__Directive 1__
Copy the passage on the dollar word for word, everything from "The dollar index" down to "for the dollar.".

The dollar index (DXY00) on Thursday rose by +0.36%. The dollar rose Thursday on comments from St. Louis Fed President Bullard, who said interest rates need to increase further to reach a restrictive level, and from Minneapolis Fed President Kashkari, who said the Fed is "not there yet" on ending its progression of interest rate hikes. Also, higher T-note yields Thursday supported moderate gains in the dollar. In addition, weakness in stocks sparked some liquidity demand for the dollar.

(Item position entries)
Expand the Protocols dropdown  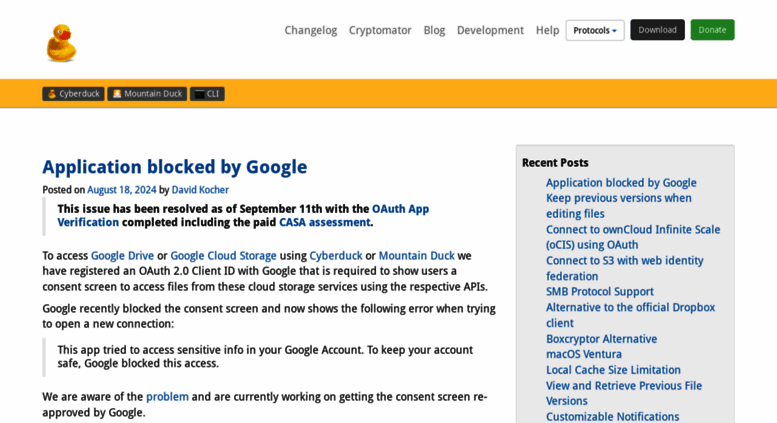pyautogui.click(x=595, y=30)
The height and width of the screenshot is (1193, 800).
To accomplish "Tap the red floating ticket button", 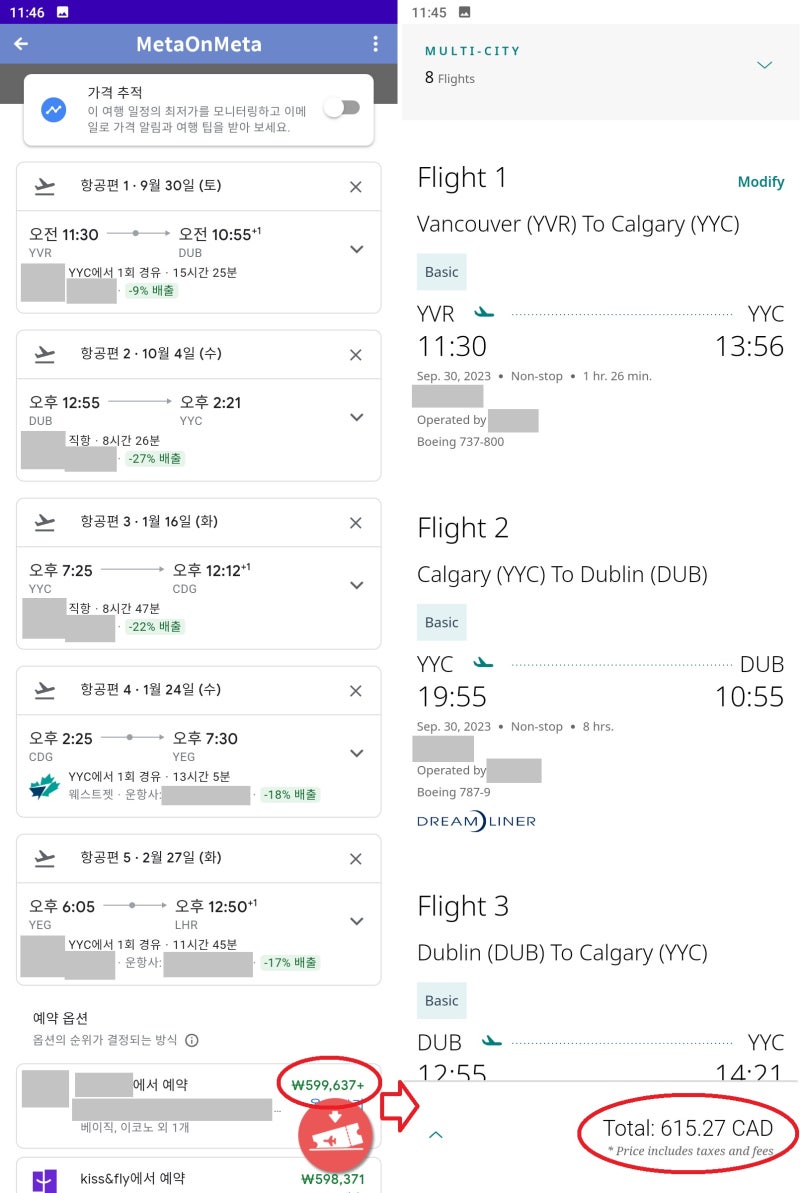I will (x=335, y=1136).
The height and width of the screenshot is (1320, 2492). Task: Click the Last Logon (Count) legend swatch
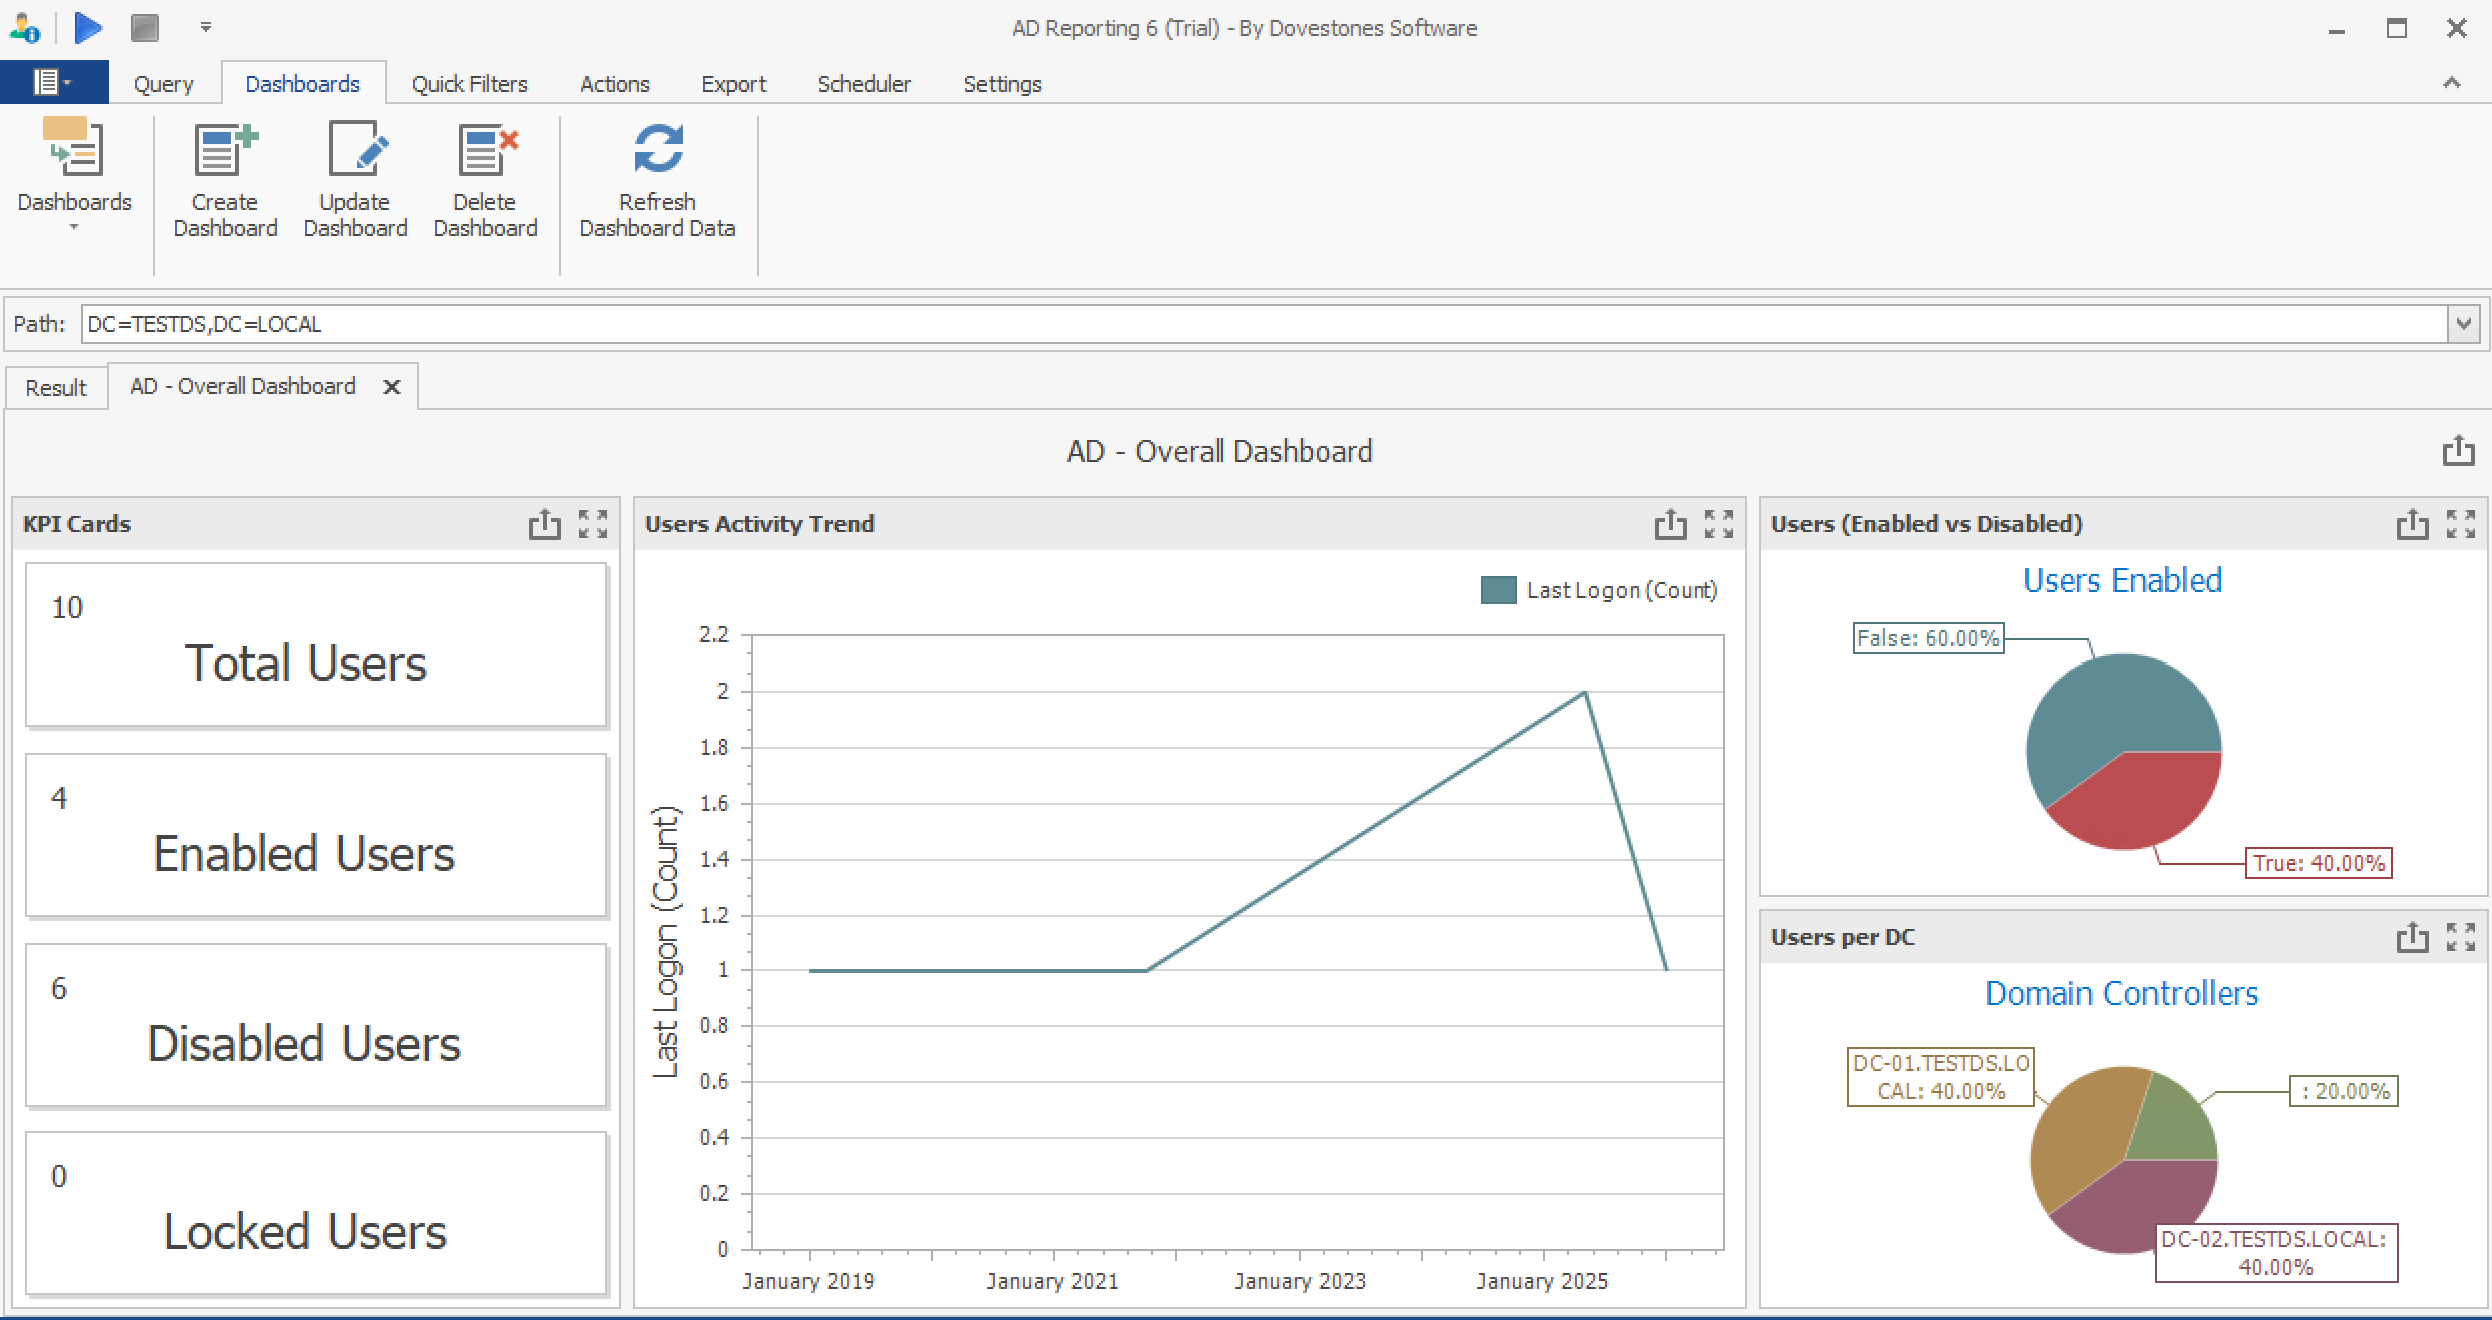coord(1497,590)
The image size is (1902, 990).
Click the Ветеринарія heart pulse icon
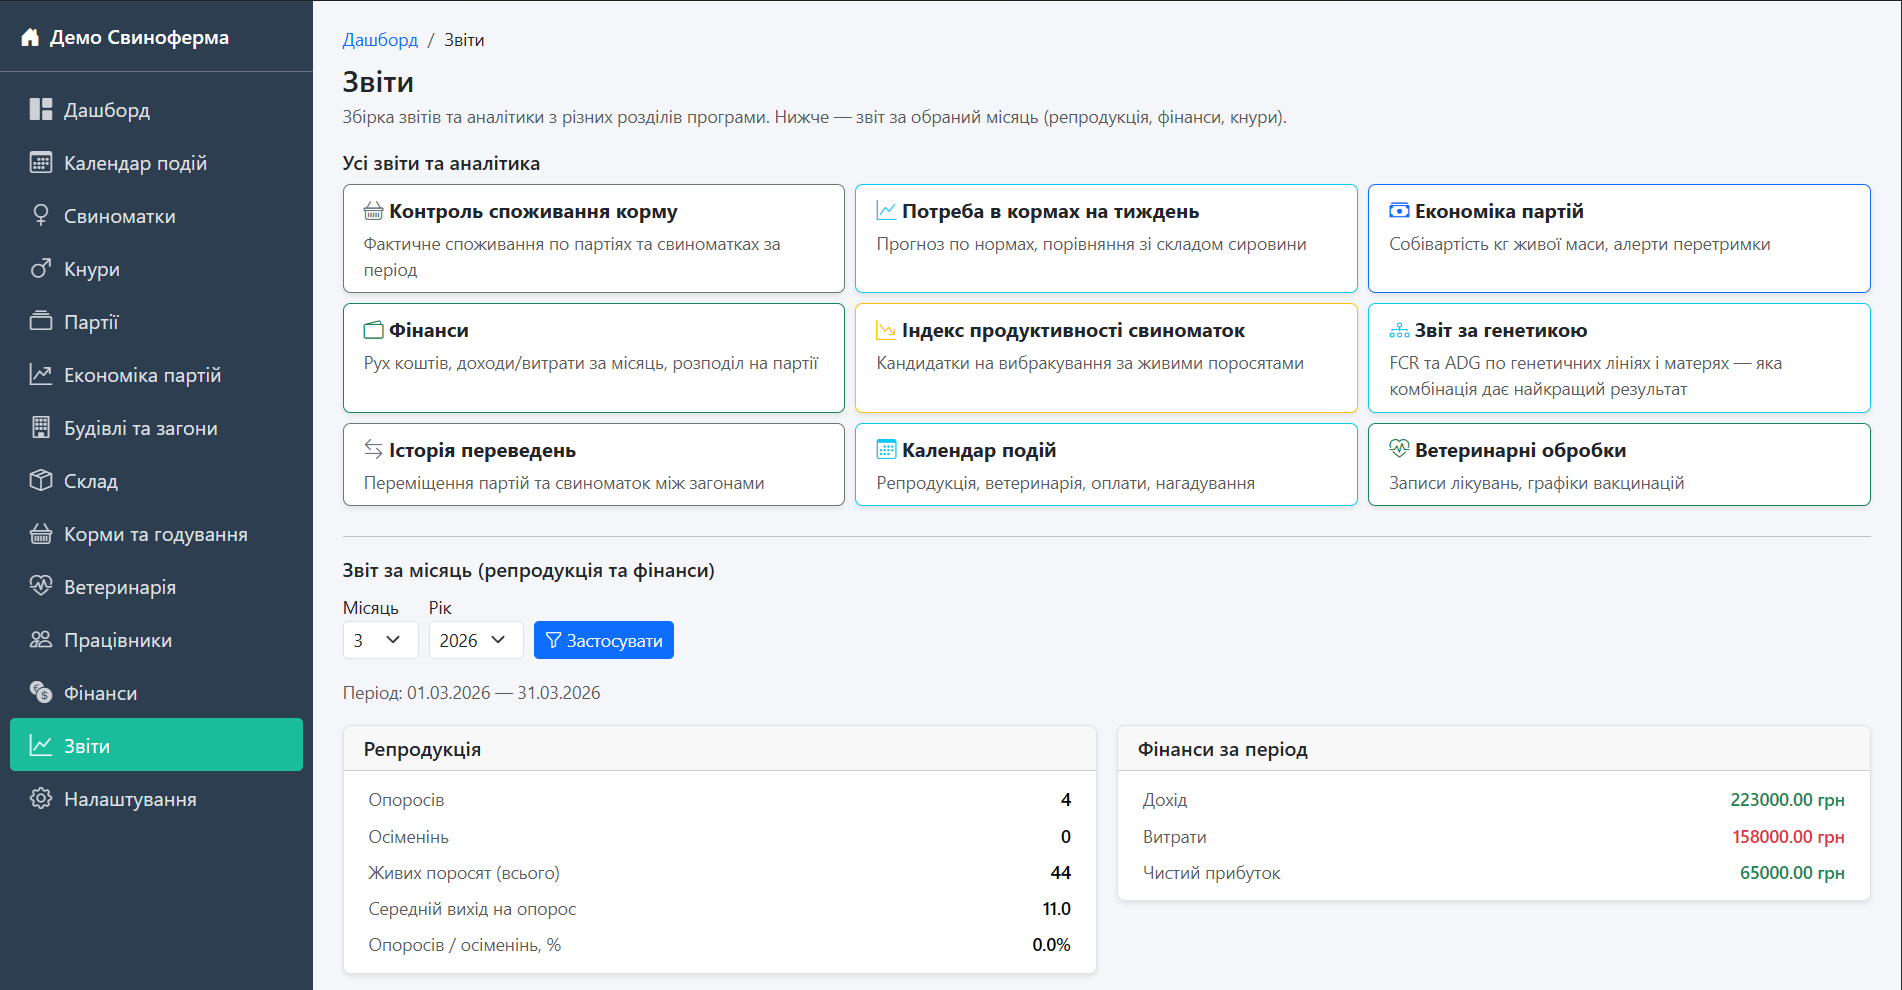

__Directive 2__
Quote the rows exactly, everything from the line containing "The image size is (1902, 990)." down to the last row, leaving out the pictures.

__Result 1__
The dollar index (DXY00) on Thursday rose by +0.36%. The dollar rose Thursday on comments from St. Louis Fed President Bullard, who said interest rates need to increase further to reach a restrictive level, and from Minneapolis Fed President Kashkari, who said the Fed is "not there yet" on ending its progression of interest rate hikes. Also, higher T-note yields Thursday supported moderate gains in the dollar. In addition, weakness in stocks sparked some liquidity demand for the dollar.

__Result 2__
The image size is (1902, 990).
Click the Ветеринарія heart pulse icon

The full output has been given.